Duvall, as Chiz, the most senior astronaut, meets with Caan and Murphy to explain NASA's plan. NASA will put into action an emergency backup plan. As Duvall explains it to Caan and Murphy, "We're gonna send a man to the moon; One man all the way." Duvall will be at the controls, in a modified Gemini, "...on an upgraded Saturn, with a new third stage and a new landing stage, for one man. Twice the space, twice the life support." The plan is for Duvall, after landing, to live in a previously launched shelter on the lunar surface. After waiting ten months to a year, the Apollo moon mission will arrive and he'll hitch a ride home with them. Caan and Murphy are skeptical about the plan. Murphy comments, "Who thought it up? An LSD research team?"

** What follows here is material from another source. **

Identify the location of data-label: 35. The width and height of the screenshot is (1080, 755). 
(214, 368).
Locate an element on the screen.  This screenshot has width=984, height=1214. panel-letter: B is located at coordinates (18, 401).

When the Russians reveal that their three cosmonauts orbiting the moon are civilians, Duvall, a military man, is scrubbed from the one man, moon landing mission. James Caan is picked instead, because he's the second most prepared astronaut, and a civilian. Although Duvall reluctantly agrees to help coach Caan for his moon landing, there's plenty of friction between these two. Aristotle, in his "Poetics", said drama is conflict. Old Ari would have gotten a kick out of COUNTDOWN. When Duvall intentionally overworks Caan by putting him through three moon flight simulations in two days, Caan, feeling the pressure, aborts one of the simulated moon missions, looking bad in the process. Caan, set up to fail by Duvall, lays into him declaring, "You couldn't make this mission, Chiz. You got the guts but you haven't got the brains!" Effectively steered by Director Altman, and aided greatly by a powerful Screenplay, by Loring Mandel, (based on the novel by Hank Searls), Caan and Duvall make memorable screen adversaries.

The Music, Composed and Conducted by Leonard Rosenman, is stirring and intense. It's particularly effective late in the movie, when Caan explores the lunar surface in desperate search of his survival shelter.

My favorite scene takes place on the moon, when Caan encounters the three Russian cosmonauts and their spaceship. Art Director, Dick Poplin, and Director of Photography, William W. Spencer, work movie magic to make this a high impact Sci-Fi scene.

Director Altman delivers a fascinating, documentary-style look at man's first step onto another planet. Apparently made with NASA's full cooperation, (its insignia is everywhere), the under appreciated, (and little known), COUNTDOWN, released in 1968, delivers one of the most realistic accounts of man's journey into space ever committed to film. But, 1968 was also the year "2001: A Space Odyssey" came out. And then, in 1969, Neil Armstrong walked on the moon for real, and COUNTDOWN kind of got lost in the shuffle.

Joanna Moore and Barbara Baxley deliver solid support as Caan and Duvall's wives, respectively. Of the other performers, Charles Aidman is effective as a NASA official concerned about the risks involved in Caan's mission. And it's fun to see Ted Knight, in his pre "Mary Tyler Moore" days, as a slightly pompous NASA media spokesman.

COUNTDOWN will be watchable for Sci-Fi fans who like their space drama, believable, and their human drama, powerful. COUNTDOWN really blasts off and delivers the Sci-Fi entertainment.